Truth vs Theology (the meme)

When I was much younger, I used to read the Scriptures in light of the particular theology I had been taught in my early life. But the more that I read the Scriptures, under the guidance of the Holy Spirit, the more that I struggled with the theology I had been taught and with trying to make it fit with what the Scriptures were teaching, which was sometimes the opposite of each other.

So, at first, I would kind of do an “either/or” kind of explanation, not really taking a stand one way or the other. But as time went by, and as I grew to maturity in my walk of faith in Jesus Christ, I could no longer do that. I had to take a stand on the truth of God’s word even if it went against what I had always been taught. And this is where I have remained.

[Matt 7:21-23; Lu 9:23-26; Jn 6:35-58; Jn 15:1-11; Rom 1:18-32; Rom 2:6-8; Rom 6:1-23; Rom 8:1-14; 1 Co 6:9-10,19-20; 2 Co 5:10,15,21; Gal 5:16-24; Gal 6:7-8; Eph 2:8-10; Eph 4:17-32; Eph 5:3-6; Col 1:21-23; Col 3:1-11; Titus 2:11-14; 1 Jn 1:5-10; 1 Jn 2:3-6; 1 Jn 3:4-10; Heb 10:23-31; 1 Co 10:1-22; Heb 3:1-19; Heb 4:1-13; Rev 21:8,27; Rev 22:14-15]
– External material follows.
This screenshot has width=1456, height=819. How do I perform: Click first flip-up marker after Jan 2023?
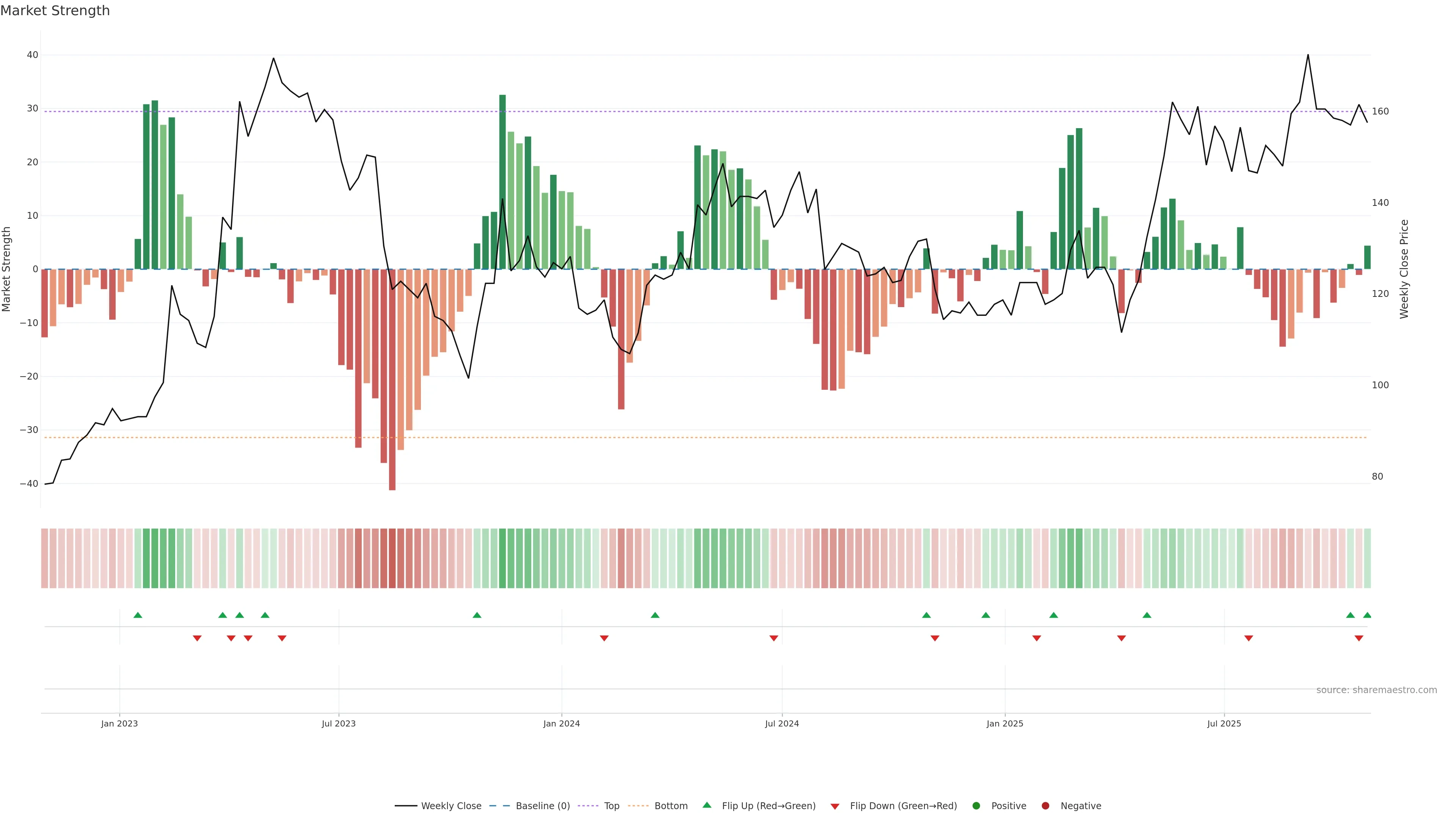coord(137,615)
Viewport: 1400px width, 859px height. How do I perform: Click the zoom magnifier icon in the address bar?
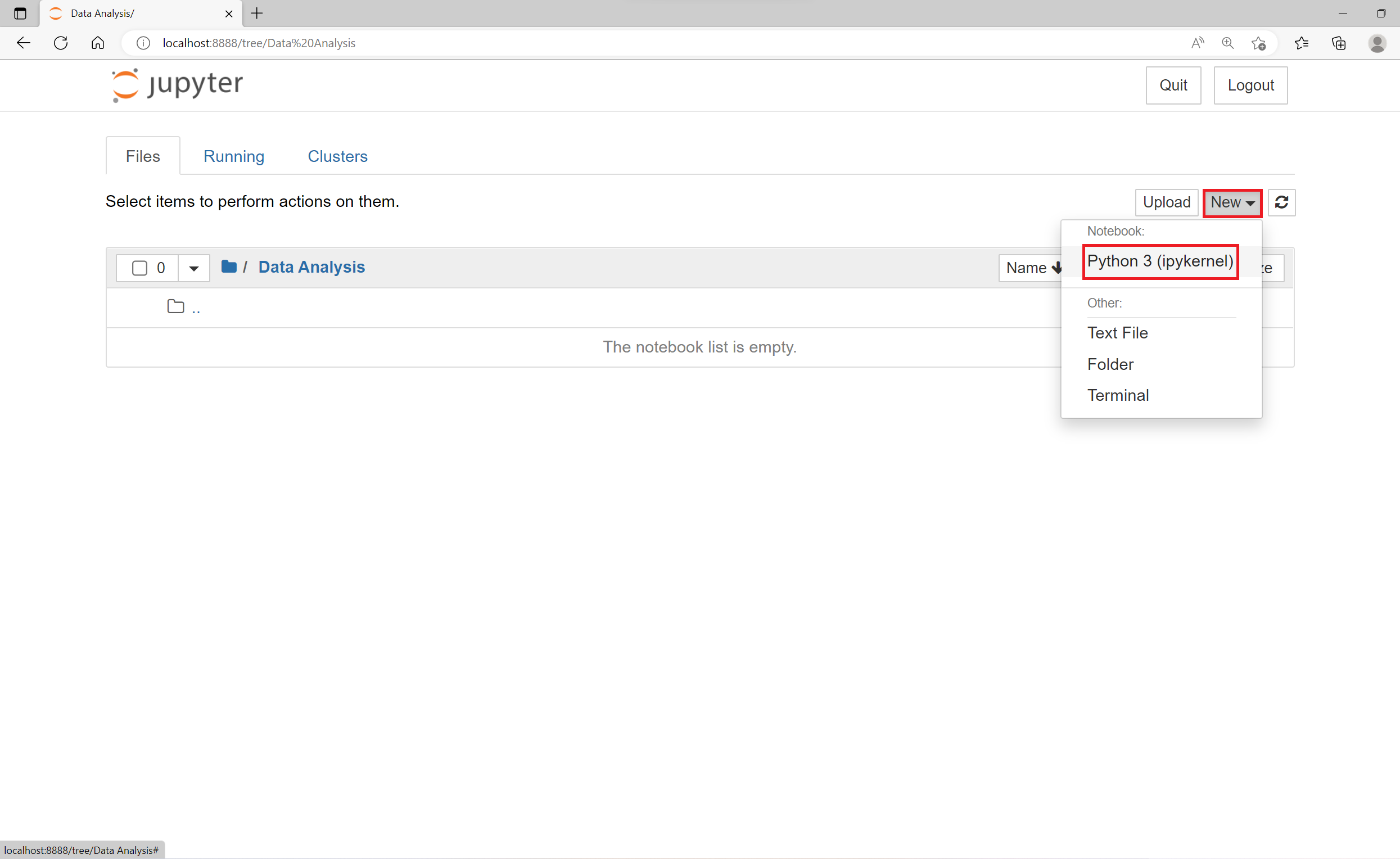click(x=1227, y=43)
I was asked by a reader to give an example of what I stated above, so that is what I am going to do here. So, I will begin by stating that, growing up, I was taught a lot of Scriptures out of context which were then interpreted opposite of what the Scriptures teach in context. And the main area in which this was taking place was in the presentation of the gospel message. For they had these oversimplified and quick to read gospel presentations where one verse after another was taught out of context and misinterpreted.

Usually John 3:16 was presented independent of its context:

“For God so loved the world, that he gave his only Son, that whoever believes in him should not perish but have eternal life.”

“Believes” was not explained as to its meaning, and the verb tense really should be “believing”, which is active and continuous belief. And, out of context, the reader was left with the impression that if he (or she) professed faith in Jesus Christ that he (or she) now had the promise of life eternal with God. But faith is defined by God and by his word and not by us, and it means to be persuaded of God, and it engages death to sin and living to God and to his righteousness in walks of obedience to his commands.

For the Scriptures teach us that Jesus died that we might die to sin and live to righteousness, and that we might live for him and no longer for self, and that he shed his blood for us to buy us back for God (to redeem us) out of our lives of slavery to sin so that we will now honor God with our bodies. By faith in him we are crucified with Christ in death to sin and raised with Christ to walk in newness of life in him, no longer to live as slaves to sin, but now as slaves to God and to his righteousness.

[1 Peter 2:24; 2 Corinthians 5:15; 1 Corinthians 6:19-20; Romans 6:1-23]

The same happened with Romans 6:23 which was taught out of context:

“For the wages of sin is death, but the free gift of God is eternal life in Christ Jesus our Lord.”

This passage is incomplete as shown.